## Begin Supplied records
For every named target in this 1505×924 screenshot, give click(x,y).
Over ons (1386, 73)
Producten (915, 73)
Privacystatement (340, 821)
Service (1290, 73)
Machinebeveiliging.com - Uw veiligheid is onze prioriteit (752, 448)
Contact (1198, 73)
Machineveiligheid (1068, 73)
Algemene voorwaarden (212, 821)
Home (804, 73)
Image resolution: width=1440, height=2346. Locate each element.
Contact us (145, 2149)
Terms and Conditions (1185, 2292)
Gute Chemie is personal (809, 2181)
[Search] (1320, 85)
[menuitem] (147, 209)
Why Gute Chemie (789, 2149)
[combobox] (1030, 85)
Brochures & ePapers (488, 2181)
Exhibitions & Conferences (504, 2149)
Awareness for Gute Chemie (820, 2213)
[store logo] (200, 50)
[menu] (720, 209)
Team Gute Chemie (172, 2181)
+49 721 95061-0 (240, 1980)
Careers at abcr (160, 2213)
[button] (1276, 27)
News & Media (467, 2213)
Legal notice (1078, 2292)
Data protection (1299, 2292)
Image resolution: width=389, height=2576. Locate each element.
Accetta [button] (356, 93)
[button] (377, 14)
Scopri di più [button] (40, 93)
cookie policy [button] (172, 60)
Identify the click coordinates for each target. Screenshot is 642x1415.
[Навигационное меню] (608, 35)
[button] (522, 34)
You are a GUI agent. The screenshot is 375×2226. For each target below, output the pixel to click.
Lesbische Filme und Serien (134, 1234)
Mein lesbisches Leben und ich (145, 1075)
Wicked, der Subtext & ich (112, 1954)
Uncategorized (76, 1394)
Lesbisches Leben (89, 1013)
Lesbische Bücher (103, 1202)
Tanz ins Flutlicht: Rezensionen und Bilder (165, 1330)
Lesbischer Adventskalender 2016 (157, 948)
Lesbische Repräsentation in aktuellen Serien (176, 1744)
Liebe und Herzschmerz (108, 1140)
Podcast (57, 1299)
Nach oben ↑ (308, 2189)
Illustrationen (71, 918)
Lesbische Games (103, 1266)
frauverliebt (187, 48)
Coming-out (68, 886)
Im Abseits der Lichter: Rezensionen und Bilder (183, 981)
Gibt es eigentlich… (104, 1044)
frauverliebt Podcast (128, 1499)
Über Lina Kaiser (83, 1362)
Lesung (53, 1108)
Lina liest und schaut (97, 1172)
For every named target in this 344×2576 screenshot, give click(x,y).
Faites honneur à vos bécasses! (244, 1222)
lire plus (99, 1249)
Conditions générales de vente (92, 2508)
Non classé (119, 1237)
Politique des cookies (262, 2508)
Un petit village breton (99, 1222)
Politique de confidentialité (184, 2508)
## End Supplied records
■ Required task ■
Reproduce all of the data above, line for line and without any changes.

■ Task answer ■
For every named target in this 1505×924 screenshot, give click(x,y).
Over ons (1386, 73)
Producten (915, 73)
Privacystatement (340, 821)
Service (1290, 73)
Machinebeveiliging.com - Uw veiligheid is onze prioriteit (752, 448)
Contact (1198, 73)
Machineveiligheid (1068, 73)
Algemene voorwaarden (212, 821)
Home (804, 73)
Image resolution: width=1440, height=2346. Locate each element.
Contact us (145, 2149)
Terms and Conditions (1185, 2292)
Gute Chemie is personal (809, 2181)
[Search] (1320, 85)
[menuitem] (147, 209)
Why Gute Chemie (789, 2149)
[combobox] (1030, 85)
Brochures & ePapers (488, 2181)
Exhibitions & Conferences (504, 2149)
Awareness for Gute Chemie (820, 2213)
[store logo] (200, 50)
[menu] (720, 209)
Team Gute Chemie (172, 2181)
+49 721 95061-0 (240, 1980)
Careers at abcr (160, 2213)
[button] (1276, 27)
News & Media (467, 2213)
Legal notice (1078, 2292)
Data protection (1299, 2292)
Image resolution: width=389, height=2576. Locate each element.
Accetta [button] (356, 93)
[button] (377, 14)
Scopri di più [button] (40, 93)
cookie policy [button] (172, 60)
Identify the click coordinates for each target. Screenshot is 642x1415.
[Навигационное меню] (608, 35)
[button] (522, 34)
You are a GUI agent. The screenshot is 375×2226. For each target below, output the pixel to click.
Lesbische Filme und Serien (134, 1234)
Mein lesbisches Leben und ich (145, 1075)
Wicked, der Subtext & ich (112, 1954)
Uncategorized (76, 1394)
Lesbisches Leben (89, 1013)
Lesbische Bücher (103, 1202)
Tanz ins Flutlicht: Rezensionen und Bilder (165, 1330)
Lesbischer Adventskalender 2016 (157, 948)
Lesbische Repräsentation in aktuellen Serien (176, 1744)
Liebe und Herzschmerz (108, 1140)
Podcast (57, 1299)
Nach oben ↑ (308, 2189)
Illustrationen (71, 918)
Lesbische Games (103, 1266)
frauverliebt (187, 48)
Coming-out (68, 886)
Im Abseits der Lichter: Rezensionen und Bilder (183, 981)
Gibt es eigentlich… (104, 1044)
frauverliebt Podcast (128, 1499)
Über Lina Kaiser (83, 1362)
Lesung (53, 1108)
Lina liest und schaut (97, 1172)
For every named target in this 344×2576 screenshot, give click(x,y).
Faites honneur à vos bécasses! (244, 1222)
lire plus (99, 1249)
Conditions générales de vente (92, 2508)
Non classé (119, 1237)
Politique des cookies (262, 2508)
Un petit village breton (99, 1222)
Politique de confidentialité (184, 2508)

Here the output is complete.